While the sale of United Capital to Goldman Sachs in mid-May was a financial transaction for the shareholders, "it was a bet on my part on where the industry is going," United Capital founder and CEO Joe Duran told MarketCounsel Summit attendees on Tuesday.
Where the industry is headed is something that advisors can't ignore, Duran said.
Being acquired by Goldman Sachs will allow Duran to continue helping advisors to compete and to deepen relationships with clients, akin to the "all-encompassing" relationship model used by companies like Apple, Amazon and Netflix.
"They view their relationship with you as a worm hole—to own you. That's a big idea." These companies "understand that their relationship with you is a portal to a deeper relationship."
Advisors have yet to catch on to this strategy, however.
"We happen to be dealing with the most important thing people have to deal with – money. Money is the fuel and the currency that allows people to do everything in this world. Yet no one in our industry thinks about: How do I make my relationship with my clients so inevitable, so all-encompassing that they can never leave me? Not in a bad way; that we'll only do great things for them."

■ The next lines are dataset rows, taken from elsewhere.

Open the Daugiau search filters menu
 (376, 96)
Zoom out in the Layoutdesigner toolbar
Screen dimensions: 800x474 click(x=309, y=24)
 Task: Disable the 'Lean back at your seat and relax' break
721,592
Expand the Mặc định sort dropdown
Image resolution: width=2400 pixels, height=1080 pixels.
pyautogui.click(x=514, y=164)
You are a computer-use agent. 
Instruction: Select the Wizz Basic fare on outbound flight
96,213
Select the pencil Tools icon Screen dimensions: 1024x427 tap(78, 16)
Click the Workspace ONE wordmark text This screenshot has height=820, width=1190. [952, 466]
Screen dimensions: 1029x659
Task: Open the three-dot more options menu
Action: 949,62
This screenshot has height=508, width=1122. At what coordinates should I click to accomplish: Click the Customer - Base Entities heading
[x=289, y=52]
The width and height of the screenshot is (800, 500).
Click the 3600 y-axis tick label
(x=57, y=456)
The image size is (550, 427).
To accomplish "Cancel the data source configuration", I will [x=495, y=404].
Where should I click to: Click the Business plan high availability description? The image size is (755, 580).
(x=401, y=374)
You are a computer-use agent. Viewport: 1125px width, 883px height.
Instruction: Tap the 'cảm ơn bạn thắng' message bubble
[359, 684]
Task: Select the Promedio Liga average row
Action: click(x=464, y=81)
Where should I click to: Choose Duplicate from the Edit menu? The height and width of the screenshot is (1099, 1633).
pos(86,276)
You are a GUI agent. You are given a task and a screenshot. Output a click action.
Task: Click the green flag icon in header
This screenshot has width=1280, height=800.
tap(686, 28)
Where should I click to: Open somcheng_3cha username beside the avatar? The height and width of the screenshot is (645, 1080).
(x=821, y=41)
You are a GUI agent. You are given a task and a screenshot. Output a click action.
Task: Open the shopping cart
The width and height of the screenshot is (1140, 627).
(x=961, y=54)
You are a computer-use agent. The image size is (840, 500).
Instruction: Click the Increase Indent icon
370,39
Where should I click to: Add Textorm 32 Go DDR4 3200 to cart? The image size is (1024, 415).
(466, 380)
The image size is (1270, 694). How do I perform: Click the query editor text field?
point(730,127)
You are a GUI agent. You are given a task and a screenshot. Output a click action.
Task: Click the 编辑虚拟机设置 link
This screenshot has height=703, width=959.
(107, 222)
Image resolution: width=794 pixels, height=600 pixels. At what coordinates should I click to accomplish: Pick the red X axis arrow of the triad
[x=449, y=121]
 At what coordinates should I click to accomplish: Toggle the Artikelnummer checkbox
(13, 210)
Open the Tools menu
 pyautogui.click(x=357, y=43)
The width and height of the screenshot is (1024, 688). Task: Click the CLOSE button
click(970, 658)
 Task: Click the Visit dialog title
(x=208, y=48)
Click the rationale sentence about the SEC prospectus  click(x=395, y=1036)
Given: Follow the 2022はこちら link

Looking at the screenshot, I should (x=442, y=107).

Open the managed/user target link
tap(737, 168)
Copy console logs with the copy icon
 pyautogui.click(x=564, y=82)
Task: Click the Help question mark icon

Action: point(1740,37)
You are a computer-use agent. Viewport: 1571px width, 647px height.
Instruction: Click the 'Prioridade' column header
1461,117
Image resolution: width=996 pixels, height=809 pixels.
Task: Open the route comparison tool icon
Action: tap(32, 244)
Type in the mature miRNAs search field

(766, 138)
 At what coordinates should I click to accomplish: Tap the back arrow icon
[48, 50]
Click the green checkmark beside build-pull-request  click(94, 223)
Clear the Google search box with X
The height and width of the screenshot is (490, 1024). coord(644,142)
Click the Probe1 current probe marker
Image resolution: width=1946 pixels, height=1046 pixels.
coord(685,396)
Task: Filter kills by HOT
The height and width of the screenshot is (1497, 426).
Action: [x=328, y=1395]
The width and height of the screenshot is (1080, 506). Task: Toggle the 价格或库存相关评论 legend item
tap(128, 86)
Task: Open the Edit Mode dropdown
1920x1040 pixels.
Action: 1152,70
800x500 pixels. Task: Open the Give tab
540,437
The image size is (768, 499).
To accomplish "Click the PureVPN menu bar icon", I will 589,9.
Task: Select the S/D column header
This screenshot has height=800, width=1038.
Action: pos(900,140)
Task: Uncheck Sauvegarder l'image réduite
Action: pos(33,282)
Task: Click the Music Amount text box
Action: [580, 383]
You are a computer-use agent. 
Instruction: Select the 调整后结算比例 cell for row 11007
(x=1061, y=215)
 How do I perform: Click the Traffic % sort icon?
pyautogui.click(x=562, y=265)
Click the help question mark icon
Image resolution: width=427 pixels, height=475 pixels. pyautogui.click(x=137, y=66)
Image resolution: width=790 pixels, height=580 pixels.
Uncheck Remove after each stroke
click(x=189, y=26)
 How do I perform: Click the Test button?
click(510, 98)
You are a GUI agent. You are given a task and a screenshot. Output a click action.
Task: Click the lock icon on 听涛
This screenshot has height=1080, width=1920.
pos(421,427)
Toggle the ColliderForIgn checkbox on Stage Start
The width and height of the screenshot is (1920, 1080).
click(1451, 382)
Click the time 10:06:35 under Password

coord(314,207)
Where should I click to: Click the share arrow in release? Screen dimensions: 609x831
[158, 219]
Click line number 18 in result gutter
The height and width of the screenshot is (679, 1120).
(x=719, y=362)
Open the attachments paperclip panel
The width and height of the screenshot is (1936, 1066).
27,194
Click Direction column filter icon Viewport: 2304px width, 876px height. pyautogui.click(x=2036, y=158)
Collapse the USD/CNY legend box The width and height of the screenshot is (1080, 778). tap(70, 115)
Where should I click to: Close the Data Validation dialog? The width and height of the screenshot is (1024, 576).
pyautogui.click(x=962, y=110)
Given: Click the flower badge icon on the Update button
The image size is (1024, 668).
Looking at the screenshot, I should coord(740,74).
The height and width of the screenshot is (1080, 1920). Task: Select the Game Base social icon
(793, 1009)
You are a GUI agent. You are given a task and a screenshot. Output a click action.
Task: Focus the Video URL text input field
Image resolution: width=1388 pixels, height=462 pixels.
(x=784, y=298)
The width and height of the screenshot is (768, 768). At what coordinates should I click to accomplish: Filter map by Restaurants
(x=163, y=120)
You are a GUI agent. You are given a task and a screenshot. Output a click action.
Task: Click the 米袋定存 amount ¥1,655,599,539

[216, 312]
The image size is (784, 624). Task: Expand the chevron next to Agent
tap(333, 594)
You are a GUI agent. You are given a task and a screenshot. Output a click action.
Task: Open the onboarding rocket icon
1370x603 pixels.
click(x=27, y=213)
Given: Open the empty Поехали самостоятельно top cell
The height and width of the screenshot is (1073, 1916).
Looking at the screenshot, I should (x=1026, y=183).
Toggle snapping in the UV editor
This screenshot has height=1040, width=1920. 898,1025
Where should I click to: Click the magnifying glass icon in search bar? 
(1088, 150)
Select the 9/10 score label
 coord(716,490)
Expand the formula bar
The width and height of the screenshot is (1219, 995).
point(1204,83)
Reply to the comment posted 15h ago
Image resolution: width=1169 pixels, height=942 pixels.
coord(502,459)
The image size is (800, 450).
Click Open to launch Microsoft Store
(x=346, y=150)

Goldman, Duran said, offered United Capital the ability to be competitive like the Apples of the world.
Duran acknowledged that "in order to adjust" to that Apple model he couldn't do that as an independent firm with $25 billion in assets and $200 million in revenue. "I'm not stupid enough to think that I've got the resources to make that happen quickly enough that I can be competitive three to five years from now. That, for me, was a big catalyst or the reason for me going with Goldman."